=== Provided entries ===

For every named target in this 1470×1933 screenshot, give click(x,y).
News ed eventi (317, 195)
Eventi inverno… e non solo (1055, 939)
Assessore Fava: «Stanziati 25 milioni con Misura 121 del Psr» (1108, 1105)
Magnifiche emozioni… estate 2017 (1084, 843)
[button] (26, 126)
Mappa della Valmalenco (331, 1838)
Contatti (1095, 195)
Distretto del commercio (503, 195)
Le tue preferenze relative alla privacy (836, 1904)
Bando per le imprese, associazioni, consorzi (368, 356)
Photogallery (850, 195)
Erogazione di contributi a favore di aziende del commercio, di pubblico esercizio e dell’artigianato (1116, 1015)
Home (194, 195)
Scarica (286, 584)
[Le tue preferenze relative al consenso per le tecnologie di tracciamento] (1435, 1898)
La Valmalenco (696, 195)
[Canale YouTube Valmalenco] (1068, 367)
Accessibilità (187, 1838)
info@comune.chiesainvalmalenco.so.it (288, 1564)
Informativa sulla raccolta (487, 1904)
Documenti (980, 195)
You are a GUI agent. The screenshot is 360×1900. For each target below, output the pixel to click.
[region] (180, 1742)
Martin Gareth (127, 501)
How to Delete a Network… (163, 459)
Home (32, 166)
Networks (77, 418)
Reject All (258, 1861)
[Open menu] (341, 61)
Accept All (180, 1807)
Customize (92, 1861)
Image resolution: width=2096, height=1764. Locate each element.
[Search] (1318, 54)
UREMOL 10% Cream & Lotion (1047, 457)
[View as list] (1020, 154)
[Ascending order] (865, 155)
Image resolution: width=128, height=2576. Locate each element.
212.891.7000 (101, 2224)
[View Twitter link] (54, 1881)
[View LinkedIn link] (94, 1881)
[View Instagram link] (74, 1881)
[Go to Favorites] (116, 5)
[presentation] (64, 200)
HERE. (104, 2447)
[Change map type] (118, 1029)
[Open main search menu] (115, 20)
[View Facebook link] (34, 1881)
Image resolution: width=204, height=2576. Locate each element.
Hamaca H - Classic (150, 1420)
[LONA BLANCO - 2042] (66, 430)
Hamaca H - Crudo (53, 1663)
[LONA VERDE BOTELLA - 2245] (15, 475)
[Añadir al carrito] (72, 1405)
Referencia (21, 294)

===

▶ _Problem description_:
Print exactly the line containing "Accessibilità (187, 1838)" and every line after it through the end of the records above, and nothing else.

▶ _Task output_:
Accessibilità (187, 1838)
info@comune.chiesainvalmalenco.so.it (288, 1564)
Informativa sulla raccolta (487, 1904)
Documenti (980, 195)
You are a GUI agent. The screenshot is 360×1900. For each target below, output the pixel to click.
[region] (180, 1742)
Martin Gareth (127, 501)
How to Delete a Network… (163, 459)
Home (32, 166)
Networks (77, 418)
Reject All (258, 1861)
[Open menu] (341, 61)
Accept All (180, 1807)
Customize (92, 1861)
Image resolution: width=2096, height=1764. Locate each element.
[Search] (1318, 54)
UREMOL 10% Cream & Lotion (1047, 457)
[View as list] (1020, 154)
[Ascending order] (865, 155)
Image resolution: width=128, height=2576. Locate each element.
212.891.7000 (101, 2224)
[View Twitter link] (54, 1881)
[View LinkedIn link] (94, 1881)
[View Instagram link] (74, 1881)
[Go to Favorites] (116, 5)
[presentation] (64, 200)
HERE. (104, 2447)
[Change map type] (118, 1029)
[Open main search menu] (115, 20)
[View Facebook link] (34, 1881)
Image resolution: width=204, height=2576. Locate each element.
Hamaca H - Classic (150, 1420)
[LONA BLANCO - 2042] (66, 430)
Hamaca H - Crudo (53, 1663)
[LONA VERDE BOTELLA - 2245] (15, 475)
[Añadir al carrito] (72, 1405)
Referencia (21, 294)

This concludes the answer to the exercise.